BnL Live at the Klein, November 2010 – The Weekend Review

By Chris Moore:

See the Set List HERE.

On the heels of my previous BnL concert review, posted little more than three months ago, there isn’t much more that needs to be said, other than to underscore several assertions concerning the Barenaked Ladies.

First, it really can never be too soon to see them play live again.  After seeing them in August with decent seats and having had an outstandingly fun time, I almost considered letting this second New England tour stopover pass me by.


Being fortunate enough to live in an area that is located in, as a friend recently referred to it, the “Barenaked Belt,” it simply doesn’t make sense to not take advantage of it.  And, this time around, the venue was considerably smaller – Mohegan Sun Arena being 9500 capacity, and the Klein Auditorium being only 1400.  We sat front row balcony, or “mezzanine” as the theatre people say, and got some performances that probably wouldn’t find their way into a stadium set, songs like the rarely played “Moonstone” and “Tonight is the Night I Fell Asleep at the Wheel.”

A second assertion, and perhaps the main thrust of my August review, is that BnL is every bit as good as they were when Steven Page was in the band.  This is surprising, as he is such a unique talent and a man who brings considerable stage presence and energy to the live shows.

And, for the record, let’s be clear that I would love to see the five-man band reunited at some point down the road.

But, for now, the four-piece Barenaked Ladies are still a force to be reckoned with, and they have apparently decided that no catalog item is off limits, regardless of how much of a “Steven” song it is/was.  Take, for example, the fairly standard middle of their order, a veritable greatest hits of Steven Page tracks: “Sound of Your Voice,” “It’s All Been Done,” “Too Little Too Late,” and “Brian Wilson,” all topped off with the not-so-subtle “You Run Away.”

A third assertion is one that struck me early in the set last night: the Barenaked Ladies are the rare group of men that have gotten cooler as the years pass.  One needs only to compare their image and sound from the excellent and not-to-be-slighted Gordon era with their current stage show in order to appreciate just how cool they’ve become without losing too many fans to claims of selling out.

They have such a vast array of music, and to a certain degree, they allow for it in their set lists.  Although there are certain songs that you can reasonably expect (and in certain orders), there is room for adlibs and unexpected deep tracks, songs like those mentioned above.  Even songs that have been played about ten thousand times over their career, like “One Week,” have taken on a fresh appeal.  With Kevin Hearn singing the Page parts of “One Week” last night, I think they’ve finally perfected their recent live arrangement of this, their best-known composition.  Likewise, Tyler Stewart and Jim Creeggan have stepped up their game, Stewart bringing down the house with his reinvigorated, Jack Black-esque approach to “Alcohol” and Creeggan with his on-stage gesticulations, ear-to-ear grin, and acceptance of the spotlight for tracks like “On the Lookout” and “Peterborough and the Kawarthas.”

Finally, as if it needs to be said, Ed Robertson is a force unto himself.  His white man rapping helped to establish the band’s public image, and he is ever willing to put himself out there for a laugh.

When I choose the words “put himself out there,” I mean that literally.

#### Dataset extract:
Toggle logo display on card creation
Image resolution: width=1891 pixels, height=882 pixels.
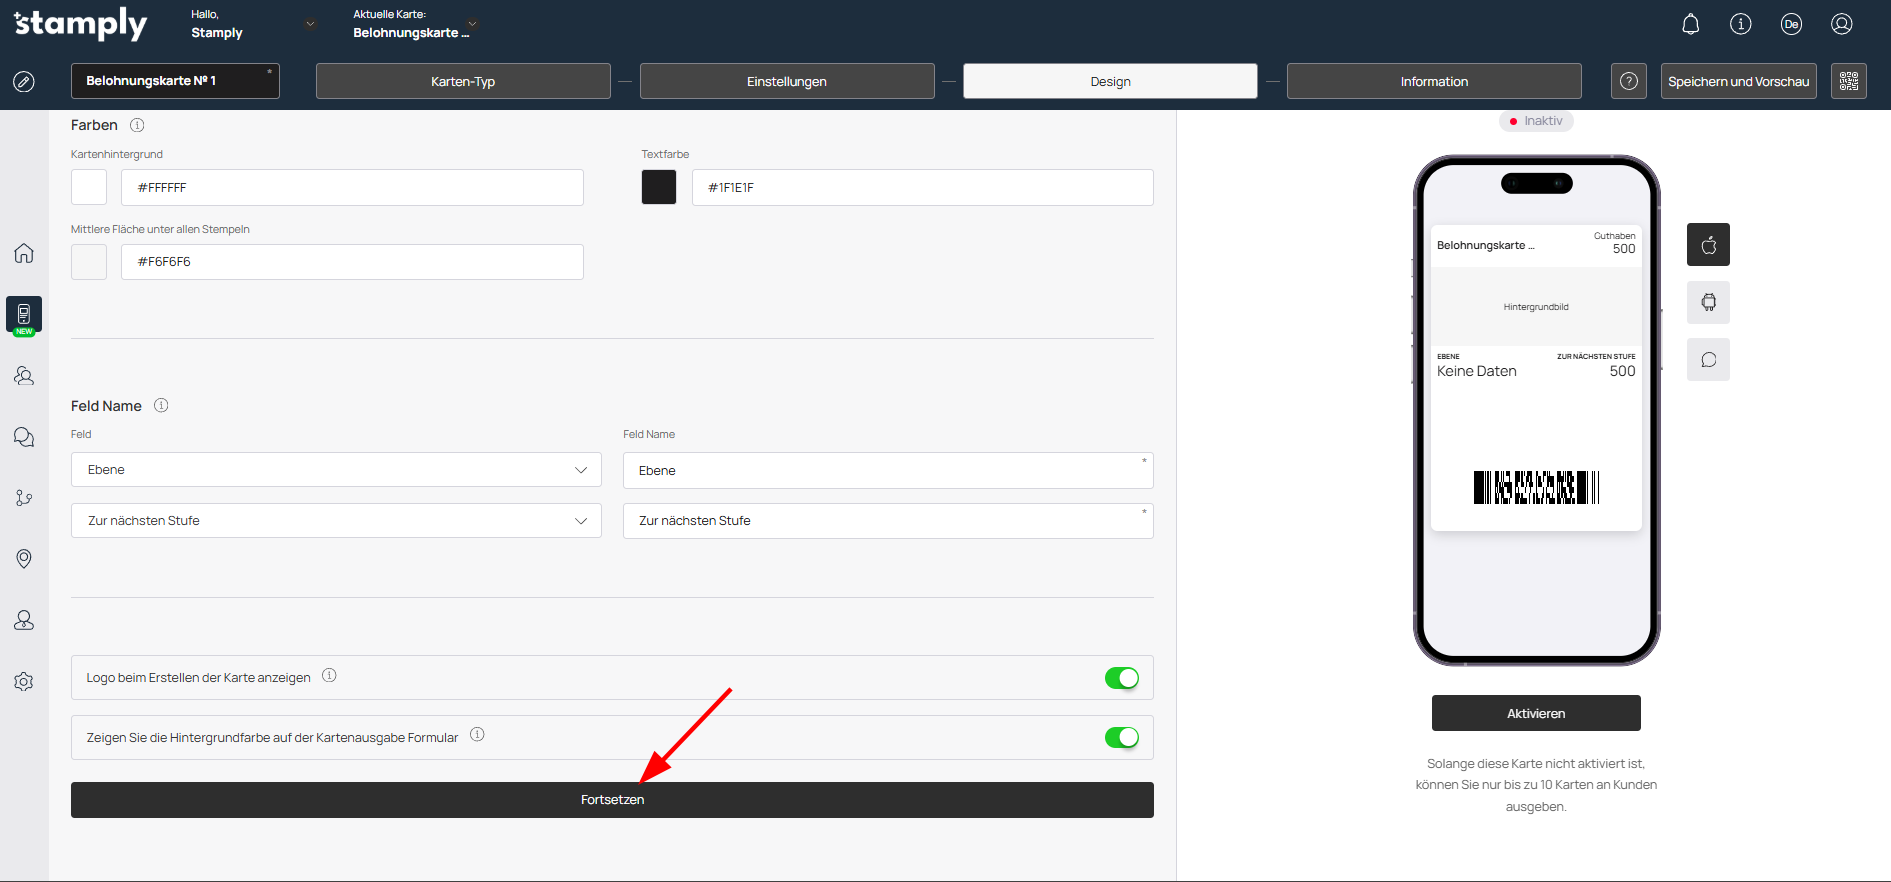1121,678
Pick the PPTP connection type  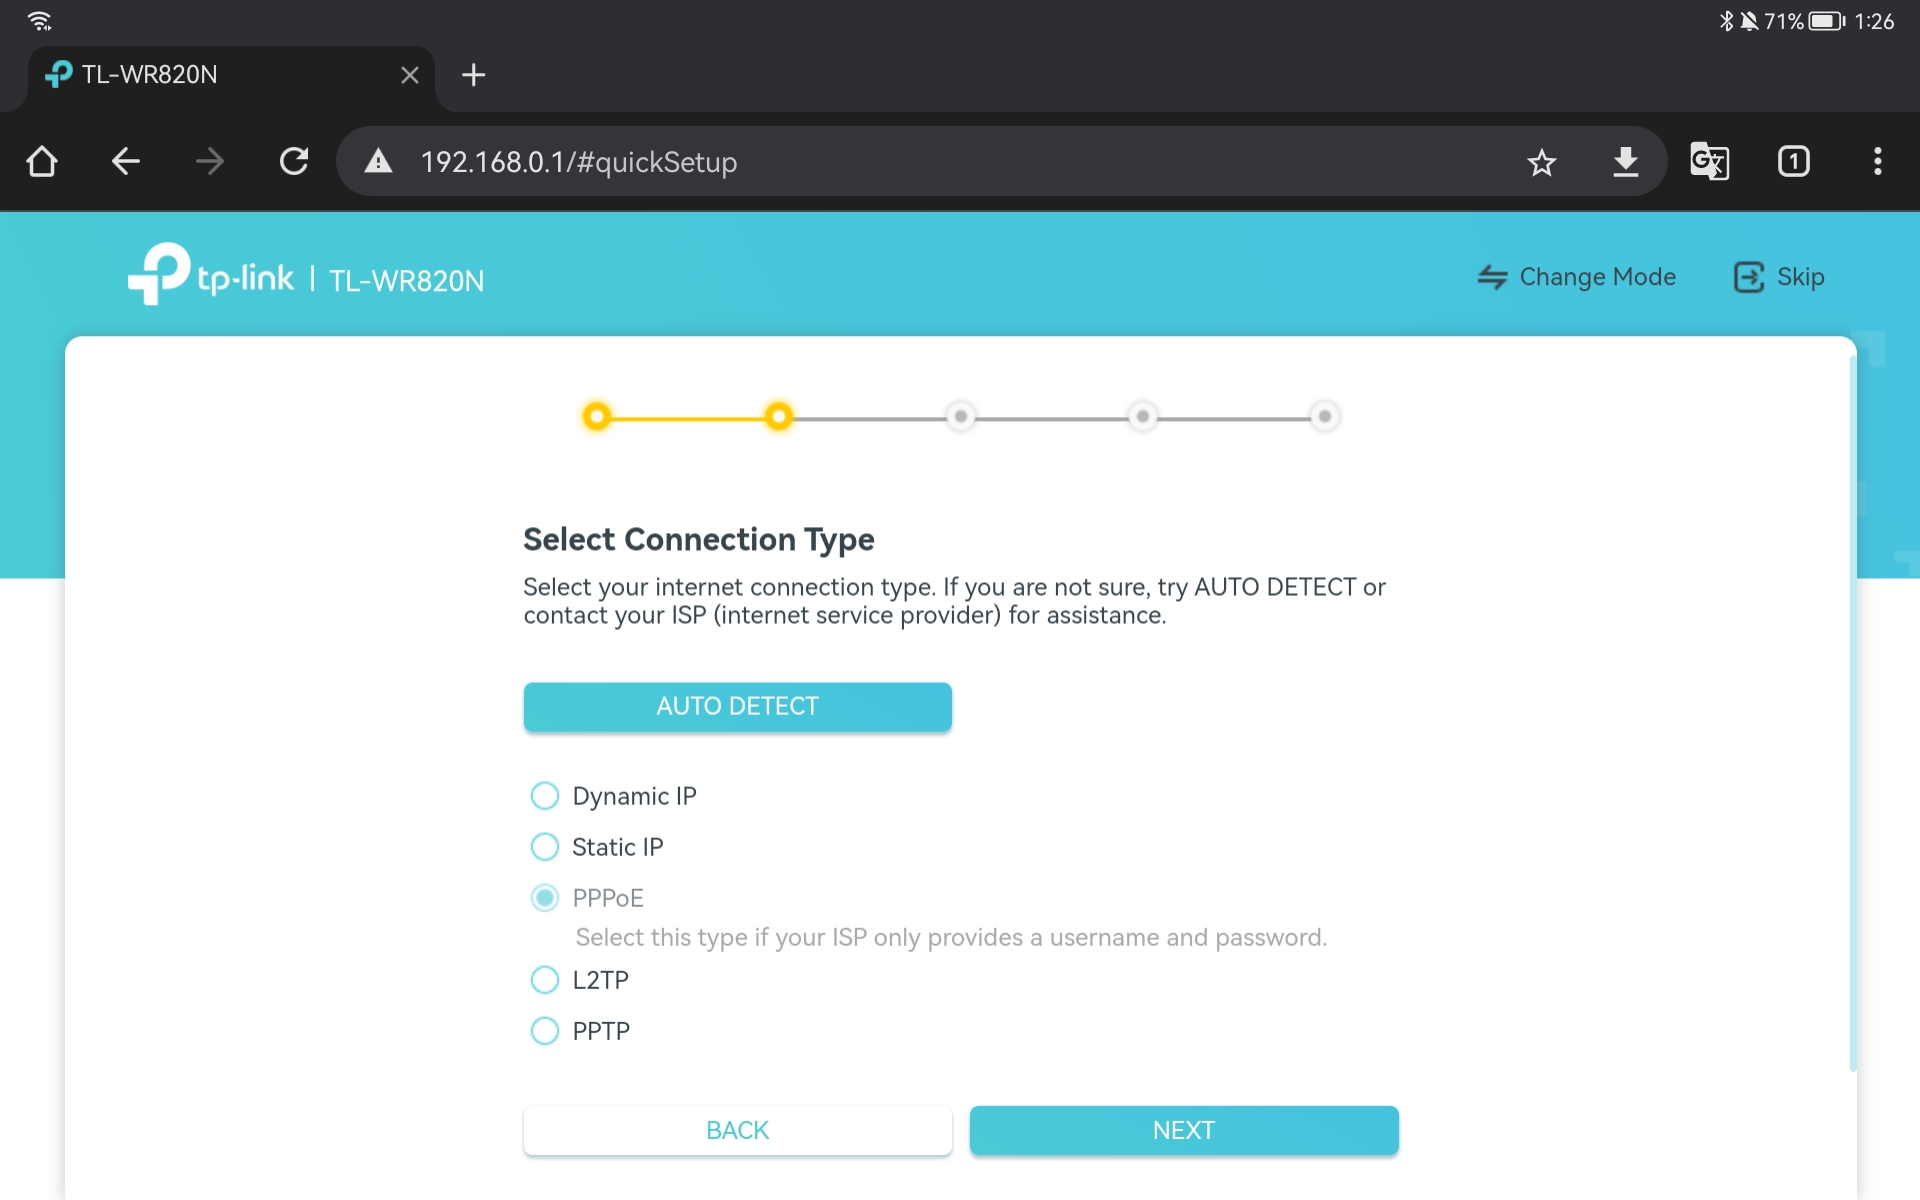(545, 1031)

#### What is being asked:
Write out the part of the concert review that starts at "See the Set" and ends at "pass me by.", word for word.

#### Full solution:
See the Set List HERE.

On the heels of my previous BnL concert review, posted little more than three months ago, there isn’t much more that needs to be said, other than to underscore several assertions concerning the Barenaked Ladies.

First, it really can never be too soon to see them play live again.  After seeing them in August with decent seats and having had an outstandingly fun time, I almost considered letting this second New England tour stopover pass me by.